(Extracted records)
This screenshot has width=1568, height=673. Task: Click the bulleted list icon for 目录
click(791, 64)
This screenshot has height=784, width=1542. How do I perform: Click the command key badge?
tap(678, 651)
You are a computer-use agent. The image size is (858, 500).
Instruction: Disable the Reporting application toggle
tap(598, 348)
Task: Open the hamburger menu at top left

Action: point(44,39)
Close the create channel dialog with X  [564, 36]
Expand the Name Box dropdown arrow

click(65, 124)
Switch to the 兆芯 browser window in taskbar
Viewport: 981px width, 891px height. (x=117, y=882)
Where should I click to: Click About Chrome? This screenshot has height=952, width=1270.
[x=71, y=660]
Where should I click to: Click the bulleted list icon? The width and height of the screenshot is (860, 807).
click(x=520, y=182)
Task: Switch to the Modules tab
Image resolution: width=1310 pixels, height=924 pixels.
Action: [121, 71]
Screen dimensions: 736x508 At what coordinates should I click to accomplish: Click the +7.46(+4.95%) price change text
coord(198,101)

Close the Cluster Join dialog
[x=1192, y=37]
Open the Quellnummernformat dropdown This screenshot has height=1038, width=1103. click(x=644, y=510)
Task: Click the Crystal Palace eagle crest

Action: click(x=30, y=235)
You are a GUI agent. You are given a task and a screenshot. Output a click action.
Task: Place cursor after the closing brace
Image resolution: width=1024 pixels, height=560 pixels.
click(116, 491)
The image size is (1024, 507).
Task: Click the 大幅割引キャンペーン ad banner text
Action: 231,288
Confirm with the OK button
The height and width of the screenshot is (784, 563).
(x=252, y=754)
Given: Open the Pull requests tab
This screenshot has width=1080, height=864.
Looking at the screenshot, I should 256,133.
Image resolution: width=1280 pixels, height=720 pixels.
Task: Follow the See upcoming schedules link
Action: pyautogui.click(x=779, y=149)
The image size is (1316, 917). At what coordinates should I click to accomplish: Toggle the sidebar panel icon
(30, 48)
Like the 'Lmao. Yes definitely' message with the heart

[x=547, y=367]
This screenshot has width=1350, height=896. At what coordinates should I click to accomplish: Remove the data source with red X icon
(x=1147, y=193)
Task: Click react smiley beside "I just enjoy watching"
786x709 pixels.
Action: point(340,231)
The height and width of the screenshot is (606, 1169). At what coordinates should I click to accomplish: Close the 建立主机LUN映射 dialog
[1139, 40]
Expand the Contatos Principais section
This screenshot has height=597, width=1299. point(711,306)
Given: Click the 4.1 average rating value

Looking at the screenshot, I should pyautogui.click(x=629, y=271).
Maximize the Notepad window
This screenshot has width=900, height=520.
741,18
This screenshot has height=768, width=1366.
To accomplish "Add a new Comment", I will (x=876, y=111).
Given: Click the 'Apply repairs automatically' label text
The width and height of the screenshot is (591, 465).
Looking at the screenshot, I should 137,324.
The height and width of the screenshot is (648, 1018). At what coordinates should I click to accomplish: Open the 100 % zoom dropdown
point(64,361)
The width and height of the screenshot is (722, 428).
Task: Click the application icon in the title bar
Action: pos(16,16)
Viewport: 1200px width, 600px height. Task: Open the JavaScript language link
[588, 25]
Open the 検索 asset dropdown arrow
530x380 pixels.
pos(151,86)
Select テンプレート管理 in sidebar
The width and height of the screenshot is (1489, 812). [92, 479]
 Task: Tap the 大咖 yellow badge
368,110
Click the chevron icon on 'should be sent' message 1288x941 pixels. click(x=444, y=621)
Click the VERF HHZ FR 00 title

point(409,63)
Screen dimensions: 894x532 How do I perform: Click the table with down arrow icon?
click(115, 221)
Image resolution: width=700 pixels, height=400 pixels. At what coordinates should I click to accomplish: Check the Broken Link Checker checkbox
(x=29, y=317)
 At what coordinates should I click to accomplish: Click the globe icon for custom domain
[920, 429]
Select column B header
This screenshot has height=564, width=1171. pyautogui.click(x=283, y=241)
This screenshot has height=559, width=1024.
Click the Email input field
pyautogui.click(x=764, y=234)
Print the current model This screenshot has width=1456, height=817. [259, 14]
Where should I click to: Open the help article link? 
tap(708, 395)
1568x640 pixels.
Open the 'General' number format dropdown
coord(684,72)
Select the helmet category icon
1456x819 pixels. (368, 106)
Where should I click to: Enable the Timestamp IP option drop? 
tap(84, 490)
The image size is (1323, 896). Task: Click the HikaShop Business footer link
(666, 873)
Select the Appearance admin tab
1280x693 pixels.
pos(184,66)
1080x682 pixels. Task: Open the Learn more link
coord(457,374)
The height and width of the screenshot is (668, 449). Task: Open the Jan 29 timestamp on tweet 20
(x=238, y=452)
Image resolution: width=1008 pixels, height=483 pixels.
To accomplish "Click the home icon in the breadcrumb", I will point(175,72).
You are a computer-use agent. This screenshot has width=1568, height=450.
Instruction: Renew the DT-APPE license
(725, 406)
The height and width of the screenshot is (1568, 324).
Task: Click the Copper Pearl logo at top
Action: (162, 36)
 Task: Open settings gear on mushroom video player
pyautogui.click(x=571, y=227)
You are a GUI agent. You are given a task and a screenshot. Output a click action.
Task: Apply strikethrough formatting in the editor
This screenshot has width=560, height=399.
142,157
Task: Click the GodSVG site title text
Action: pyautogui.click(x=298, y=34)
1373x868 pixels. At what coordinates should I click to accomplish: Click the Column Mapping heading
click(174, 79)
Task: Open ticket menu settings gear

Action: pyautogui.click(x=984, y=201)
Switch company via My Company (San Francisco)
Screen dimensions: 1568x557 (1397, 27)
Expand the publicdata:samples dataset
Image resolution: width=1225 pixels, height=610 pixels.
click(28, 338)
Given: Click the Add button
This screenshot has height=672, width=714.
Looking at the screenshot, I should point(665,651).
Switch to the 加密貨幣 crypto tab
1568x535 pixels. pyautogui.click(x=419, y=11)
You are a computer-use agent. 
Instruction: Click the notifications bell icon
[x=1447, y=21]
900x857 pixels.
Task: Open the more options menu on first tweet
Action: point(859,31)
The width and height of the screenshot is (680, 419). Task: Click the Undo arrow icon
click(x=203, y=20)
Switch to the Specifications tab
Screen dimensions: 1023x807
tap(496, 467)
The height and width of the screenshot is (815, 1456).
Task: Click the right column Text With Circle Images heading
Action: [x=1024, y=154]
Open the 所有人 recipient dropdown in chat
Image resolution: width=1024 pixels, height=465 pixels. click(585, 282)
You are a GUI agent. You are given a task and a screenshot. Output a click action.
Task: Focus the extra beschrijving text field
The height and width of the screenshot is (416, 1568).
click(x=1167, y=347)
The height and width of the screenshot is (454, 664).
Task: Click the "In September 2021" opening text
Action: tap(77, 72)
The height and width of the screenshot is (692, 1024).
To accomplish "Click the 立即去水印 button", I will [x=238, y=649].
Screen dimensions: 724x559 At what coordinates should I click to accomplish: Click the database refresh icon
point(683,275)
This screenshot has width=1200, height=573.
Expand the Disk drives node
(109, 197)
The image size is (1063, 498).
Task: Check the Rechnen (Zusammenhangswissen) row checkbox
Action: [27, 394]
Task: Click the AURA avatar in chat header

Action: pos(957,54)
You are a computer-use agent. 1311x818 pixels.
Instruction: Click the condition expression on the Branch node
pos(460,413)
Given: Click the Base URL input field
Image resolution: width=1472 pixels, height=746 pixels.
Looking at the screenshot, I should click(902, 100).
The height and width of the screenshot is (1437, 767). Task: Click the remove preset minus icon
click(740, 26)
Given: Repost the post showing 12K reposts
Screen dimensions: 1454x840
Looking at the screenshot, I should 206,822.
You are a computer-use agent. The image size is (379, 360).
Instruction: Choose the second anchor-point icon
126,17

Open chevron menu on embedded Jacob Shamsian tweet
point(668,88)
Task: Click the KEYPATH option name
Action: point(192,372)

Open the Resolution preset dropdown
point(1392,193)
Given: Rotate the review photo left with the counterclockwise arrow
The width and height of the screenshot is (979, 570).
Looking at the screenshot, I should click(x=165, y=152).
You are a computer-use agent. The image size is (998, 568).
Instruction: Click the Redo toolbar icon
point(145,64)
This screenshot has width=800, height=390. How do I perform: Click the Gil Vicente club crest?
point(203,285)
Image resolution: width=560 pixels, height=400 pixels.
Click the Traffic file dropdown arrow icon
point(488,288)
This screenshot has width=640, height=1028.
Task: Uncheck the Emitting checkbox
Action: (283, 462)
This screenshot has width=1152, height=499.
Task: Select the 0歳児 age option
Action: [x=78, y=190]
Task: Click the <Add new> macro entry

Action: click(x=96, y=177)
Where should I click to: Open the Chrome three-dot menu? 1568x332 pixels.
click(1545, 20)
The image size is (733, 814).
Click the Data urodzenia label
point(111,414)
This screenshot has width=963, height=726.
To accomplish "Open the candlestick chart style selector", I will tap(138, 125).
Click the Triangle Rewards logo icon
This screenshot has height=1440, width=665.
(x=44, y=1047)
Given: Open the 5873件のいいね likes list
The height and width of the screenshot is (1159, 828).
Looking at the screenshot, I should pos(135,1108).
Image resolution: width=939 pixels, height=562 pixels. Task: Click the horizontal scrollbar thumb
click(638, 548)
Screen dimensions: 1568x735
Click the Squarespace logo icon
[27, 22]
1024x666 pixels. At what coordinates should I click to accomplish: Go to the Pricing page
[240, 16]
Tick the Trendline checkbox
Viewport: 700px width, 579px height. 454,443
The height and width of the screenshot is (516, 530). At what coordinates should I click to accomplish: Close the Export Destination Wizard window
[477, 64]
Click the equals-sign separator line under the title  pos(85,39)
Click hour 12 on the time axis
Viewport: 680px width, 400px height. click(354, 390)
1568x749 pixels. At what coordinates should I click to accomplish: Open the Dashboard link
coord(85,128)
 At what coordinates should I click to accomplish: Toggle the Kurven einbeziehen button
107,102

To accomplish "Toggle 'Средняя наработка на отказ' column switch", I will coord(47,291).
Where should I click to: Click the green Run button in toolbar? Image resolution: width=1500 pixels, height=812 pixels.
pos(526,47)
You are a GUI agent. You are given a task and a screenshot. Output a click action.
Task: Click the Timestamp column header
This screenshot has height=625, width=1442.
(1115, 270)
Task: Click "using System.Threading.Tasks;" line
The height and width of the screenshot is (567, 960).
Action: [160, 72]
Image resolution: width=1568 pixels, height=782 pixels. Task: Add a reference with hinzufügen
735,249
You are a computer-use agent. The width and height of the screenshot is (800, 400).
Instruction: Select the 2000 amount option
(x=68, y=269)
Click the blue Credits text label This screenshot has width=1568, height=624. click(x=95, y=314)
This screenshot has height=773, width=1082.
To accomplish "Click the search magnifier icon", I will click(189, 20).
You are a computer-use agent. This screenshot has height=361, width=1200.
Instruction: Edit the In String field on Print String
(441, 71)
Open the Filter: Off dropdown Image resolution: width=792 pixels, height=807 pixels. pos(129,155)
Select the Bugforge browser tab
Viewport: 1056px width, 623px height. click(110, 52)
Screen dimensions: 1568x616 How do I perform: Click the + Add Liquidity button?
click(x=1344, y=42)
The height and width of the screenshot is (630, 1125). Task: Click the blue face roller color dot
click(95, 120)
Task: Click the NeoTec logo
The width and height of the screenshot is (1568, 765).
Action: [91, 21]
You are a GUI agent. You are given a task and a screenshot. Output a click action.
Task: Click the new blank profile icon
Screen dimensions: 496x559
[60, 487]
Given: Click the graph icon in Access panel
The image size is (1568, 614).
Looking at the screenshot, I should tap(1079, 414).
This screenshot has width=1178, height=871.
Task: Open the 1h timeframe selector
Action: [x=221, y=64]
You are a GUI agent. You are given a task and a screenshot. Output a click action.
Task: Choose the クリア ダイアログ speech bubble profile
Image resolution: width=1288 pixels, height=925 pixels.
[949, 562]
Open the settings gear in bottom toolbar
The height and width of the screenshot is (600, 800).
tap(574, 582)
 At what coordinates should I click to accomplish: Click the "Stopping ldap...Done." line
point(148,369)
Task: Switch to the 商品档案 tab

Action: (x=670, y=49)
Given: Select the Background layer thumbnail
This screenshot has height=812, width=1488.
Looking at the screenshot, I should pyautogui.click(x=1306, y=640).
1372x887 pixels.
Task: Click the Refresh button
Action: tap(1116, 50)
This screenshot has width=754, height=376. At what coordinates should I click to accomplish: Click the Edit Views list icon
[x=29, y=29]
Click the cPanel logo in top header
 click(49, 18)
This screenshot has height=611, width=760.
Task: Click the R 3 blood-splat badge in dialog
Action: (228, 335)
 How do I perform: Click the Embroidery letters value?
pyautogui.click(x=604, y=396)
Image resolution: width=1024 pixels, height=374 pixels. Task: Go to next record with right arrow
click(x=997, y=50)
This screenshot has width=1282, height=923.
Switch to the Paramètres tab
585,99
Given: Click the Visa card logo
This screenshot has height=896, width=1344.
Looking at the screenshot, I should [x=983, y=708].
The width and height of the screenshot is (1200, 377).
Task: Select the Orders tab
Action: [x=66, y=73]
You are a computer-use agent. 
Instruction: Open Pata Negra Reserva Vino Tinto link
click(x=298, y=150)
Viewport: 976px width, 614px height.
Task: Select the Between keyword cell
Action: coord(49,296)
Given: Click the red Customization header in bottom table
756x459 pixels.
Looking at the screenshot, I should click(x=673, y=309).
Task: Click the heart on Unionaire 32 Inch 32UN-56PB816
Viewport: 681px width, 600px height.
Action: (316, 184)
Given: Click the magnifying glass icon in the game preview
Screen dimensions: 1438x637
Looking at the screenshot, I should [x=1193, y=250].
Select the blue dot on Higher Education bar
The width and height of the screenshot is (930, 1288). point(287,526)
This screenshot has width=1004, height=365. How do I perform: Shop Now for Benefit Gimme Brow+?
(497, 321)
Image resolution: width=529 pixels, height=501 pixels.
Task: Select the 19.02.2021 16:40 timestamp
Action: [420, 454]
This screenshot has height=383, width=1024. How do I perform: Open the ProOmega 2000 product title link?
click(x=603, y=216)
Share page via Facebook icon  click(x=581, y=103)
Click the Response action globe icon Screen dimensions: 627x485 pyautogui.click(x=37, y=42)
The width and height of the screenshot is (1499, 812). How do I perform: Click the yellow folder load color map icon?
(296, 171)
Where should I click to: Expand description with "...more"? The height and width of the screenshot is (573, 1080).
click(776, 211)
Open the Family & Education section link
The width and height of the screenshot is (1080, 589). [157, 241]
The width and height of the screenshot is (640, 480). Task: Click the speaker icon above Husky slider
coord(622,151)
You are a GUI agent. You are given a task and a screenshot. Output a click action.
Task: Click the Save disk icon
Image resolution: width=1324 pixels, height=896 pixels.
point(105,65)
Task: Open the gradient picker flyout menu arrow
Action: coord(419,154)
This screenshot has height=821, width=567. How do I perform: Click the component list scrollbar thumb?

● WHAT IS REQUIRED:
Once you find the line with "Image resolution: width=1024 pixels, height=374" above, print it and every line after it up to and including the line with "Given: Click the Visa card logo", exactly as written and nothing else.

● SOLUTION FOR THIS TASK:
Image resolution: width=1024 pixels, height=374 pixels. Task: Go to next record with right arrow
click(x=997, y=50)
This screenshot has width=1282, height=923.
Switch to the Paramètres tab
585,99
Given: Click the Visa card logo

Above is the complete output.